Correct Answer - Option 3 : cannot be determined
Concept:
1. Final value theorem:
A final value theorem allows the time domain behavior to be directly calculated by taking a limit of a frequency domain expression
The final value theorem states that the final value of a system can be calculated by
\(f\left( \infty \right) = \mathop {\lim }\limits_{s \to 0} sF\left( s \right)\)
Where F(s) is the Laplace transform of the function.

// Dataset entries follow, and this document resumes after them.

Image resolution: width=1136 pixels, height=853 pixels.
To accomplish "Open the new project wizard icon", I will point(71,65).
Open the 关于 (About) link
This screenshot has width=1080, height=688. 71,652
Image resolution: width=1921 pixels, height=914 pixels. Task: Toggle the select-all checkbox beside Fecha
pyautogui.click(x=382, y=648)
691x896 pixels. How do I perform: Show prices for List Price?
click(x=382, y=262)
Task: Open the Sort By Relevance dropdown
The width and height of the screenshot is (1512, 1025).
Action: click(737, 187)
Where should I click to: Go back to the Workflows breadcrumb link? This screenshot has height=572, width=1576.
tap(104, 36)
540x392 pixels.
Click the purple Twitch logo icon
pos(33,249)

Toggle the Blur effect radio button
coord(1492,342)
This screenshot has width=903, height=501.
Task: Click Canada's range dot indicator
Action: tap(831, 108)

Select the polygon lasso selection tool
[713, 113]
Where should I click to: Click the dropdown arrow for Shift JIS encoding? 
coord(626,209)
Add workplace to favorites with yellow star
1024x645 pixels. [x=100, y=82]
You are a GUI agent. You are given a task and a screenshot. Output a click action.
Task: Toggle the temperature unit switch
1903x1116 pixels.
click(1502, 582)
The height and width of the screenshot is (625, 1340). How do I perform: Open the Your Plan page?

For the final value theorem to be applicable system should be stable in a steady-state and for that real part of the poles should lie on the left side of s plane.
2. Initial value theorem:
\(C\left( 0 \right) = \mathop {\lim }\limits_{t \to 0} c\left( t \right) = \mathop {\lim }\limits_{s \to \infty } sC\left( s \right)\)
It is applicable only when the number of poles of C(s) is more than the number of zeros of C(s).
Calculation:
Given that, \(X(s) = \frac {12(s + 2)}{\{s(s^2 + 1)\})}\)
Poles lies at s = 0, ±j 1
Roots lies on the imaginary axis, so it is marginally stable.
So the Final value theorem is not applicable as the system is oscillatory in nature.
∴ The correct answer is option C 'cannot be determined'.